**Given passage**
Pick any uncolored vertex, color it 0
BFS from that vertex, coloring each neighbor the opposite color of its predecessor
If we ever try to color a vertex that's already colored differently, we have a conflict
Repeat for any remaining uncolored vertices (handles disconnected graphs)

Why This Works:

If the graph is bipartite, a valid two-coloring exists, and BFS will find one (assigning colors by distance parity: even distance = color 0, odd distance = color 1).

If the graph is not bipartite, there's an odd cycle. BFS will eventually reach both ends of some edge with the same color (because oddness causes parity mismatch), detecting the conflict.

Applications of Bipartite Checking

Bipartite graphs arise in many contexts: matching students to projects, scheduling (tasks vs. time slots), and modeling relationships that cross between two types. Bipartite checking often precedes bipartite matching algorithms like Hopcroft-Karp.

The Pattern in More Complex Algorithms

The traversal-plus-augmentation pattern extends to even the most sophisticated graph algorithms. Let's see how this plays out in advanced scenarios.

Complex Algorithms as Traversal Augmentations
Algorithm	Base Traversal	Key Augmentation	Purpose
Dijkstra's Algorithm	Modified BFS (priority queue)	Tentative distances + relaxation	Shortest paths in weighted graphs
Bellman-Ford	Repeated edge relaxation	Distance array + predecessor tracking	Shortest paths with negative edges
Prim's MST	Modified BFS (priority queue)	Edge weights to MST frontier	Minimum spanning tree
Kosaraju's SCC	Two DFS passes	Finish order + transpose graph	Strongly connected components
Tarjan's SCC	Single DFS	Discovery times + low-link values	Strongly connected components
Articulation Points	DFS	Discovery times + low-link values	Cut vertices in graphs
A* Search	Priority queue traversal	Heuristic estimates + costs	Shortest paths with heuristics

Case Study: Dijkstra's Algorithm

Dijkstra's algorithm for weighted shortest paths is BFS with a priority queue and distance relaxation:

import heapq

def dijkstra(graph, start):
    # graph: {vertex: [(neighbor, weight), ...]}
    
    distance = {start: 0}  # Shortest known distances
    parent = {start: None}  # For path reconstruction
    visited = set()

**Data shown**
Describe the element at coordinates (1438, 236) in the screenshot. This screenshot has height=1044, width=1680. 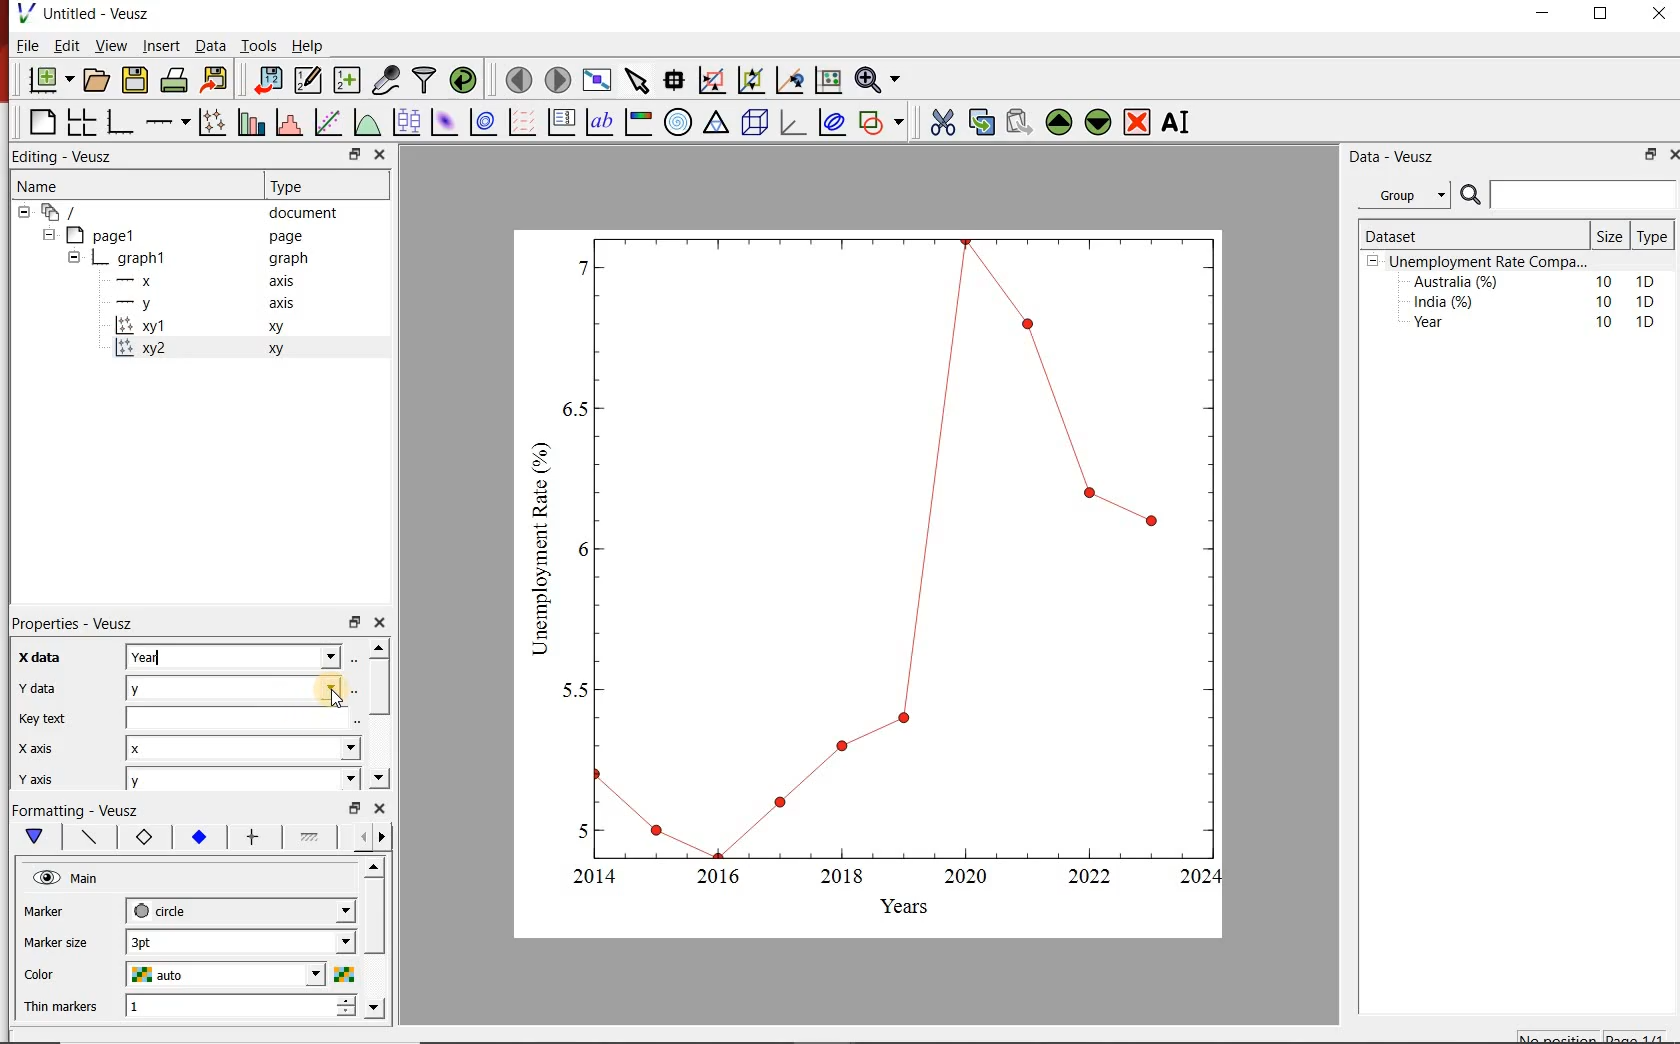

**Exercise task A**
In the text on graph algorithms, list each algorithm named in the first column of the table "Complex Algorithms as Traversal Augmentations."
**Exercise task B**
Carry on the text on graph algorithms from the point where it stops.
The data come from a separate source.

**Expected output A**
Dijkstra's Algorithm, Bellman-Ford, Prim's MST, Kosaraju's SCC, Tarjan's SCC, Articulation Points, A* Search

**Expected output B**
    
    # Priority queue: (distance, vertex)
    pq = [(0, start)]
    
    while pq:
        dist, current = heapq.heappop(pq)
        
        if current in visited:
            continue
        visited.add(current)
        
        for neighbor, weight in graph.get(current, []):
            if neighbor not in visited:
                new_dist = dist + weight
                if neighbor not in distance or new_dist < distance[neighbor]:
                    distance[neighbor] = new_dist
                    parent[neighbor] = current
                    heapq.heappush(pq, (new_dist, neighbor))
    
    return distance, parent

Compare to BFS:

Both use a queue-based frontier
Both track a visited set
Both record distances and predecessors

The difference is:

Priority queue instead of FIFO queue (process nearest vertex first)
Distance updates instead of simple increments (relaxation)

The traversal structure is preserved; the augmentation handles weighted edges.

Case Study: Strongly Connected Components (Kosaraju's)

Kosaraju's algorithm uses two DFS passes with clever augmentation:

First DFS: Compute finish order (same as topological sort)
Transpose: Reverse all edge directions
Second DFS: Process vertices in reverse finish order on the transposed graph

Each DFS tree in the second pass is a strongly connected component.

Both DFS passes are standard traversals; the innovation is in how they're combined and what information flows between them.

Learning Strategy

When studying any new graph algorithm, first identify the traversal structure, then identify the augmentation. This decomposition makes even complex algorithms learnable by connecting them to foundations you already understand.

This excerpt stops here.